Luego de recibir el galardón de la meca en 1995, la estrella del firmamento masculino se tomaría unas largas vacaciones en las costas del blockbuster, pero sin desatender las ofertas de proyectos más retadores.

Face Off brindaría una de sus performances desquiciadas e hilarantes al servicio del realizador John Woo. Mientras trabajaría para Joel Schumacher (8mm), Brian De Palma (Snake Eyes) y Martin Scorsese (Vidas al límite).

Adaptation volvería a llevarlo por la senda de las nominaciones y los consensos de la crítica. Recibió innumerables elogios y preseas por su doble caracterización en la pieza de Spike Jonze.

Desde entonces, un sector de la prensa especializada le soltaría la mano, identificándolo con propuestas menores, fallidas o insalvables.

La obligación de mantenerse activo, para pagar las cuentas, saturó a la audiencia con las imágenes estereotipadas y encasilladas del protagonista de La Roca.

En su rescate vinieron una serie de autores de culto, como él, quienes lograron encauzar su trayectoria en versiones de la incorrección política de nuestros tiempos (caso de Dog Eat Dog de Paul Schrader y Mal teniente de Werner Herzog).

Tras un par de años dando tumbos y pena ajena, los espectadores empezaban a olvidarlo y considerarlo un fantasma camp de un pasado diluido. Los videos de fans de Youtube parecían condenarlo a la hoguera de las figuras mediáticas quemadas.
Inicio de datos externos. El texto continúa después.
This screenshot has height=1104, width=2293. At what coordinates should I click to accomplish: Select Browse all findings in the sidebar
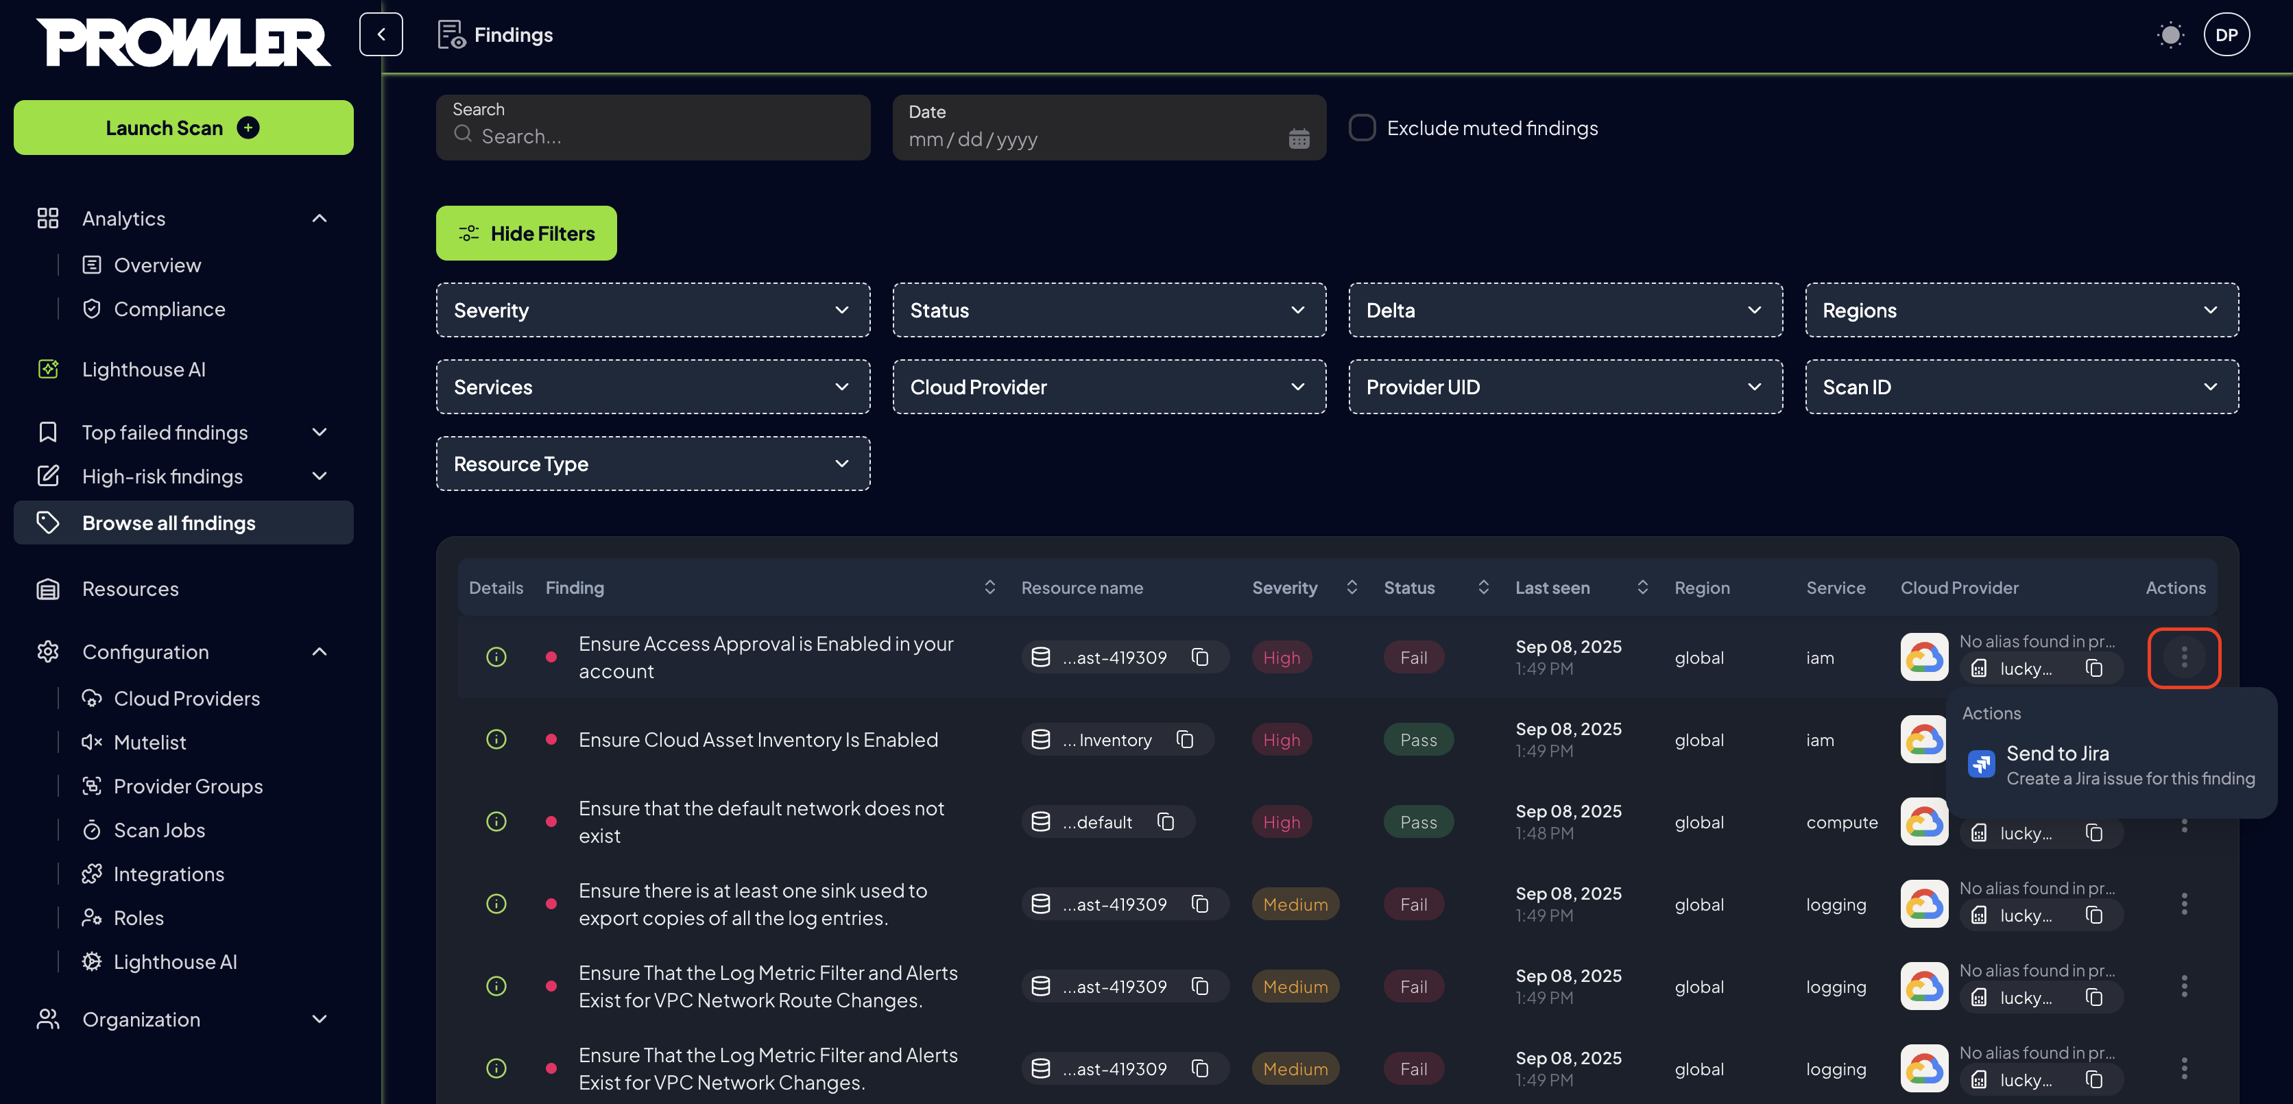click(169, 523)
Nadie contaba con su última resurrección. Primero sorprendió al personal del terror zombie con la distopía familiar de Mom and Dad, una joya del humor negro de la Norteamérica de los suburbios.

Segundo, estrenó en Sundance una obra maestra de la sensibilidad freak, Mandy, acaso una de las geniales extravagancias de un mundo liviano carente de singularidad.

El director Panos Cosmatos, hijo de gato caza ratón, consiguió la inspiración de su guion en las raíces experimentales del sexo, la droga y el rock and roll. Narra una historia sencilla de rapto, violación y masacre de una pobre mujer, a cargo de una secta de lunáticos hippies.

Se metieron con la chica equivocada, la pareja de nuestro antihéroe Nicolas Cage, de regreso consciente y maduro a su lugar de monstruo paródico.

Prepara su venganza con las armas del heavy metal, reseteando a la explotación de Rodríguez, Tarantino y Jodorowsky. Sostiene conversaciones kafkakianas en escenas de una potencia semiótica comparable a Terciopelo azul y Carretera perdida.

Enfrenta a unos villanos de delirio de ciencia ficción, a lo Mad Max en planos oscurísimos y lisérgicos. Consume sustancias y pócimas prohibidas, abriendo las compuertas de la percepción del público, en un guiño al concepto de autoría compartida. Rueda composiciones y encuadres brutales. En el clímax elabora una danza macabra, cargando una motosierra en plan Cara de Cuero (La matanza de Texas). Pelea espadas con la herramienta de cortar y rebanar cuerpos.

Mandy ennoblece el material del reciclaje, siendo empático con la víctima de la violencia. La joven sufre la barbarie de un grupo de desalmados. Símbolo de los radicalismos misóginos en el algoritmo de Trump y el Estado Islámico.

La acción negativa desencadena un espiral de emociones y respuestas brutales. Los extremos se tocan, aunque los separa un abismo.

Posiblemente, el filme exponga los actuales principios de la guerra y el crudo primitivismo de la especie. O de repente, la mujer suponga una alternativa en su pedestal romántico de princesa punk idealizada.

A su vez, la fotografía comprime el rugido de una furiosa reminiscencia expresionista y psicodélica, bajo la composición electrónica de Jóhann Jóhannsson (en uno de sus últimos trabajos).

Intertítulos y animaciones elevan el acabado plástico de la trágica expiación de un sujeto alucinado.

Mandy desata las pasiones de la era de la posverdad. Por ende, dialoga con la realidad y con las bellas artes de lo oculto. A la lista de 2018.